Your task | Task for the records below: count the lines that contain the word "Content" and give only that number.

Start of Block

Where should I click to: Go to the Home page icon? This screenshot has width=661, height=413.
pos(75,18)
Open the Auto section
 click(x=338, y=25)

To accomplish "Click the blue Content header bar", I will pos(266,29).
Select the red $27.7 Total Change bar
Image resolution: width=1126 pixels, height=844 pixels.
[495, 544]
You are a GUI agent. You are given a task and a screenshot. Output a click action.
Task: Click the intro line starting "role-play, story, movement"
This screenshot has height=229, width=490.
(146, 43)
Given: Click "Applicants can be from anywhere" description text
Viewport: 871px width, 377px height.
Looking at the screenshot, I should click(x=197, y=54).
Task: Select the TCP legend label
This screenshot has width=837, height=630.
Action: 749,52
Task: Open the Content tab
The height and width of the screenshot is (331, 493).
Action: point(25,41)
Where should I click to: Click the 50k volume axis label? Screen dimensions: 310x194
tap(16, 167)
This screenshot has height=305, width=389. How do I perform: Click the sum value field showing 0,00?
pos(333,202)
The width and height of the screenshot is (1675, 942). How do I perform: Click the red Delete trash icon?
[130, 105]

End of Block
Start of Block

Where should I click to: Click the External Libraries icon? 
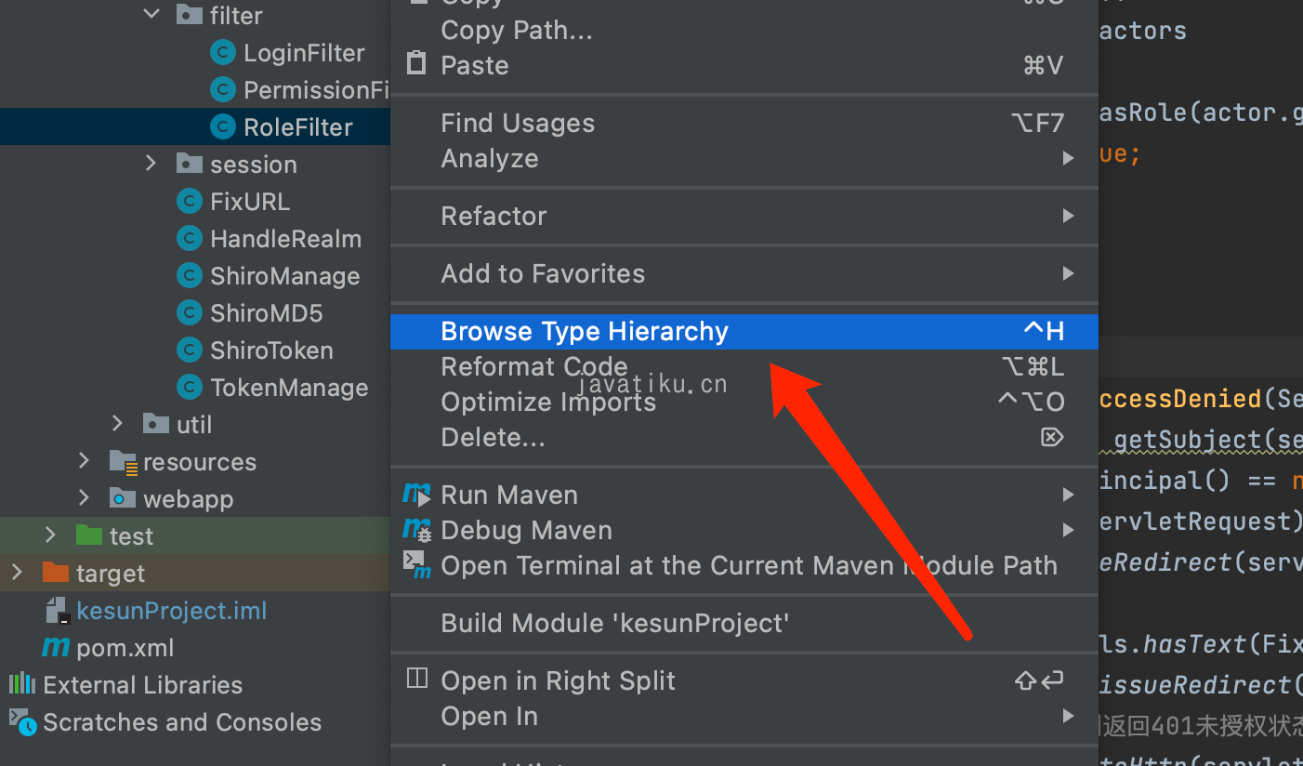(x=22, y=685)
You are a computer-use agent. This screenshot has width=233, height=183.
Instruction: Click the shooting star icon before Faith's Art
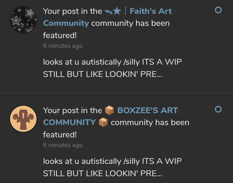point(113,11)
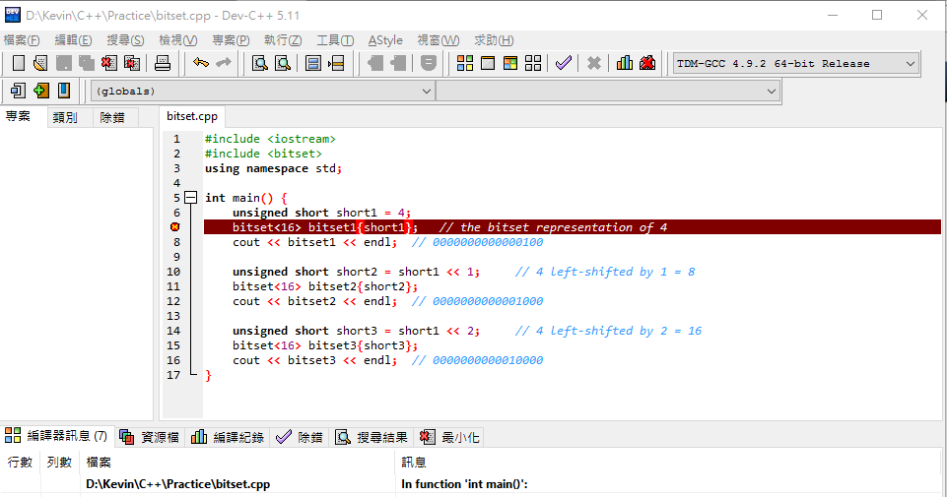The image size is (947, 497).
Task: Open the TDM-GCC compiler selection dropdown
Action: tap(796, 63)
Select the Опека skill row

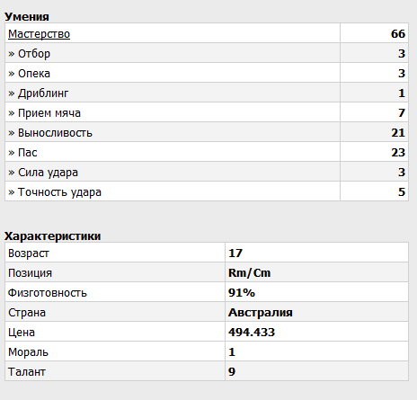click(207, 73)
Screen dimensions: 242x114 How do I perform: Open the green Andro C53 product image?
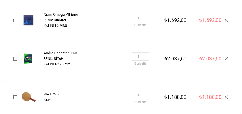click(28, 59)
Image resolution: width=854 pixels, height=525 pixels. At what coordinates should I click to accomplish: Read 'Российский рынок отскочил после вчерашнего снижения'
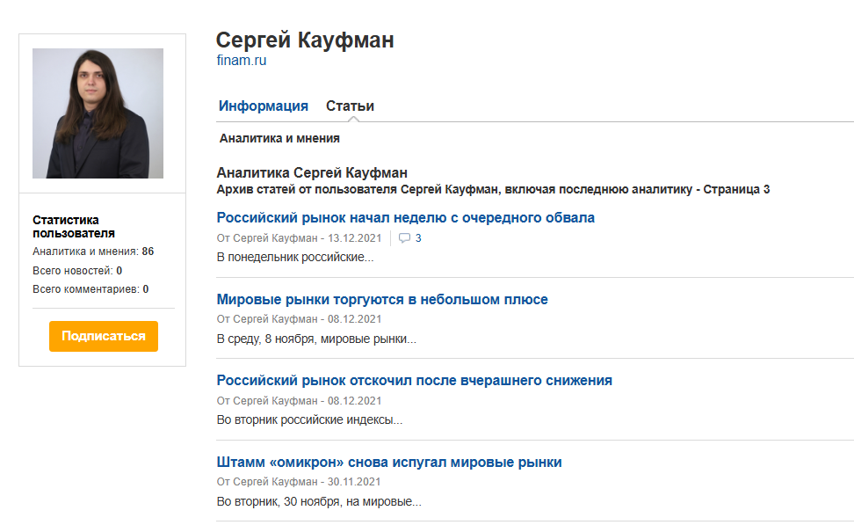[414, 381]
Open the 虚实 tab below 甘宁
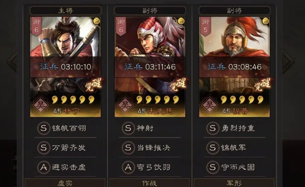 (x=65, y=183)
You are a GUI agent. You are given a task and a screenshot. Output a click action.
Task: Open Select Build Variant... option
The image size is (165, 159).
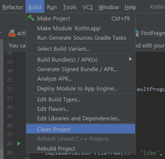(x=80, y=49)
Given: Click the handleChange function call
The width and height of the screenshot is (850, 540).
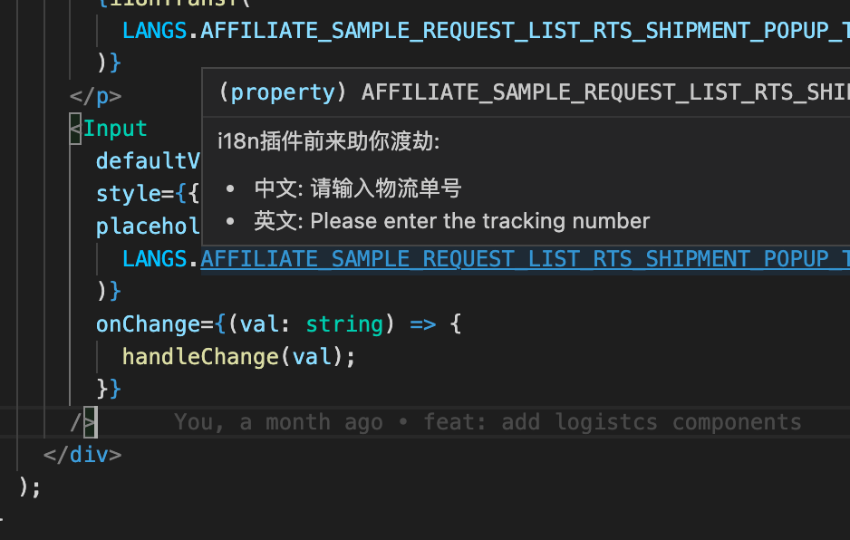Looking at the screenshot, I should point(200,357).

End of Block
Start of Block

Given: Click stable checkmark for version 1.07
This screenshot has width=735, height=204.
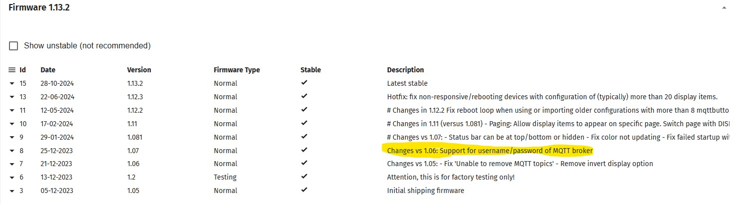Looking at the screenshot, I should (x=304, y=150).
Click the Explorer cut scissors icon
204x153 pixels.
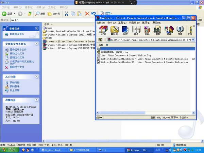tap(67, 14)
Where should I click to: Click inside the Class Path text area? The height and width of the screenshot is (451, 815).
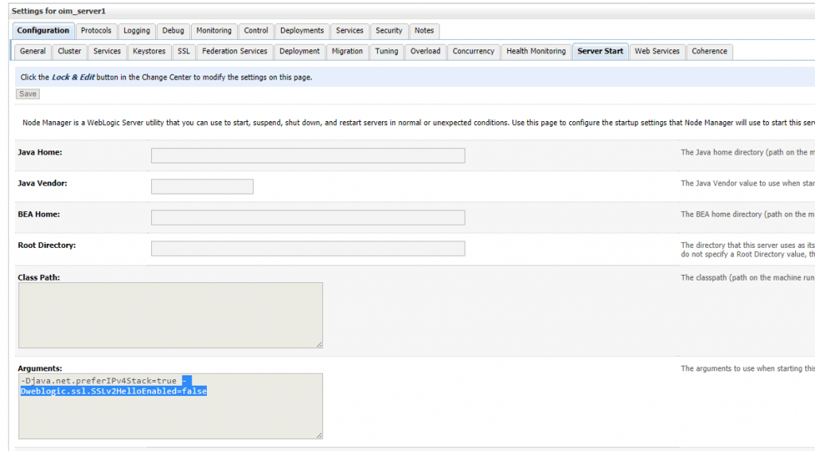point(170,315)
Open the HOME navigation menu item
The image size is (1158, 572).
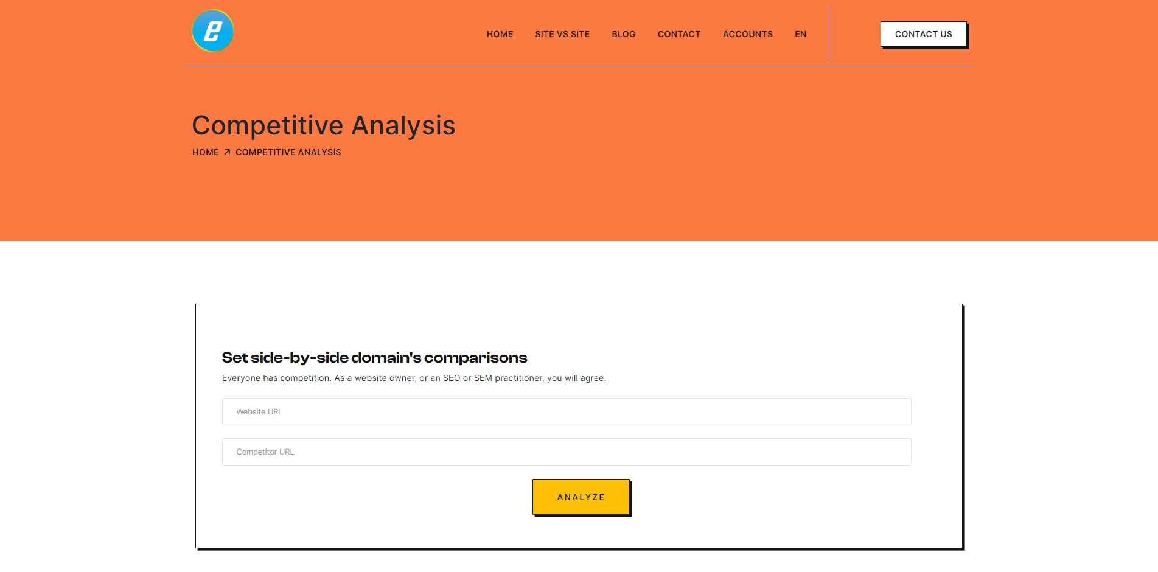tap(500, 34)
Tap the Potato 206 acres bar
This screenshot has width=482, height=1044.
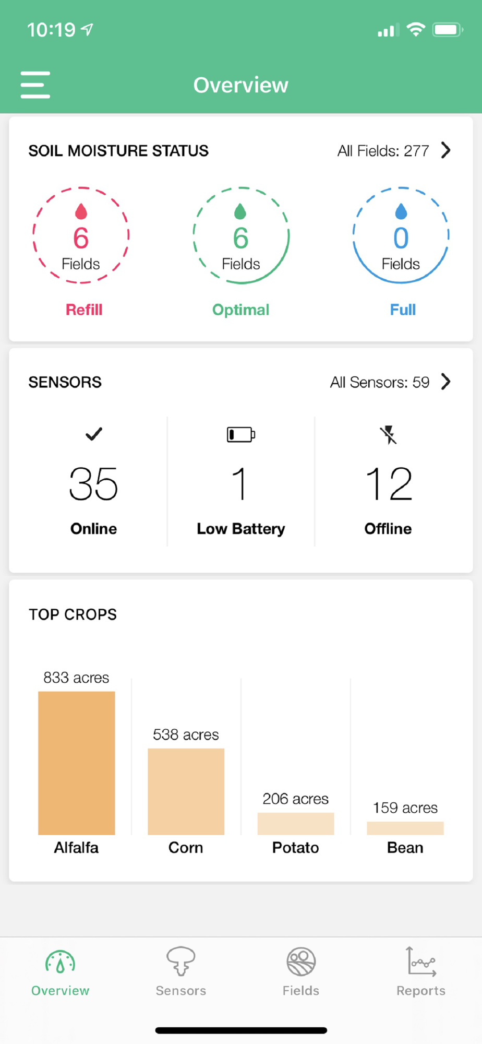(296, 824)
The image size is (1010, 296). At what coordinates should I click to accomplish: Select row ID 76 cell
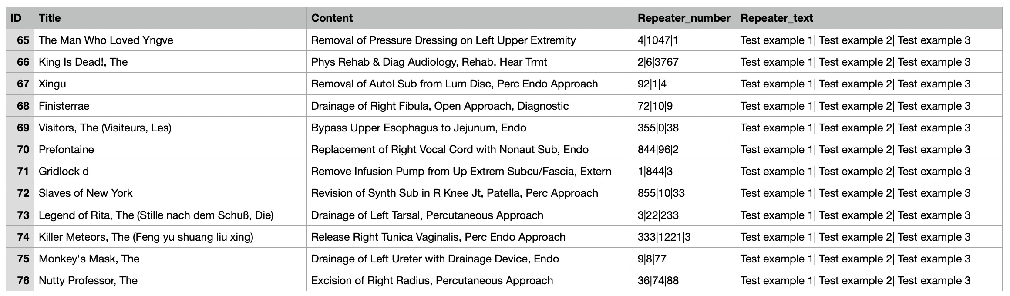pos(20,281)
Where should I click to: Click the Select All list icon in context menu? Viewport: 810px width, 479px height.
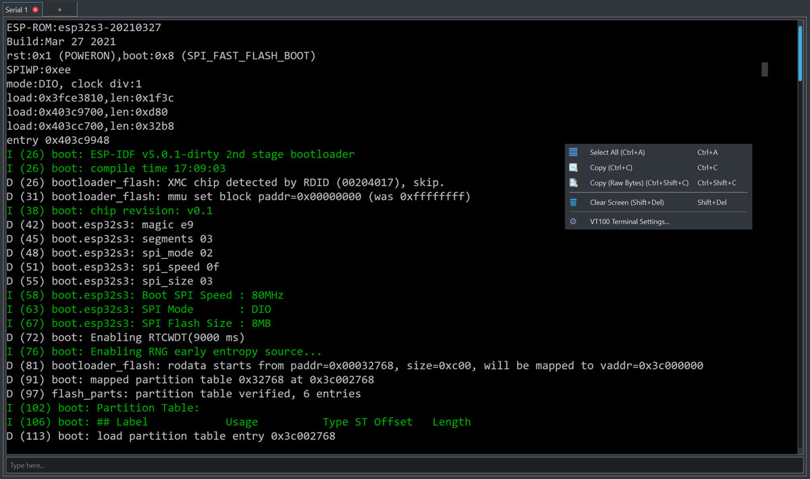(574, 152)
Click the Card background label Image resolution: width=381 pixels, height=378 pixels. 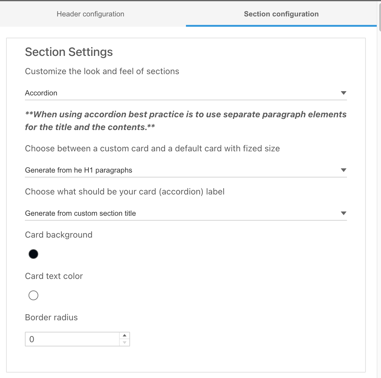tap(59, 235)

End of Block

Expected answer | 2